■ **What you should do**
Your task is to extract the lines from the one holding "Click the folder icon beside 開く" through the end of the material. Set them down exactly and add nothing.

■ **Material provided**
►

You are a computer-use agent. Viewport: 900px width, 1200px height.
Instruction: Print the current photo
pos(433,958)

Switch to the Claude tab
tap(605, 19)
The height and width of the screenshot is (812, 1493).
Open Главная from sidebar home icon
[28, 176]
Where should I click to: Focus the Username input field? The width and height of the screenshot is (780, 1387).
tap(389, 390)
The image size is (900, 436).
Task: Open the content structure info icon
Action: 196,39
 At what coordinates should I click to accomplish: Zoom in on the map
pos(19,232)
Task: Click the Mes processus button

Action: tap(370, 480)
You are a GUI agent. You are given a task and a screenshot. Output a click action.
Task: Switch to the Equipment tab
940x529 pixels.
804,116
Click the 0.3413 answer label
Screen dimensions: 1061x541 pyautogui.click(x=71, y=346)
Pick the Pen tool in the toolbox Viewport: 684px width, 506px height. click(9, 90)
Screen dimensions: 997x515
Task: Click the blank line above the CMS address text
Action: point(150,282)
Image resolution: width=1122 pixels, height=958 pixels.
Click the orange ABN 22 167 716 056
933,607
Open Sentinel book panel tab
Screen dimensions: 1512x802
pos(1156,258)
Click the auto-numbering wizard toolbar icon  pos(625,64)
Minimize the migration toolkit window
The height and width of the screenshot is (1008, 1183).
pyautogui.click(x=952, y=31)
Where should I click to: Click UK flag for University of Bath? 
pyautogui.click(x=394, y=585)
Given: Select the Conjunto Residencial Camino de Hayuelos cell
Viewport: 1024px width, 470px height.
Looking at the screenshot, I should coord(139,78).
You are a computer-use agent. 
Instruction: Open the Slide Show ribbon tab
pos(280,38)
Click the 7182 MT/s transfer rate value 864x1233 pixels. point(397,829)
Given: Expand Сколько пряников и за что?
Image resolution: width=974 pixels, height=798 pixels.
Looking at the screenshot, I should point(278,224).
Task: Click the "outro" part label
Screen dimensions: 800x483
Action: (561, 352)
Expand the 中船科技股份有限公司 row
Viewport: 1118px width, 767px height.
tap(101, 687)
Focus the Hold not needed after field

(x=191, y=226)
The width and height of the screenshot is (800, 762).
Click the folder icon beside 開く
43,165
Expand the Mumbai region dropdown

◄

■ **Response below**
Click the folder icon beside 開く
43,165
Expand the Mumbai region dropdown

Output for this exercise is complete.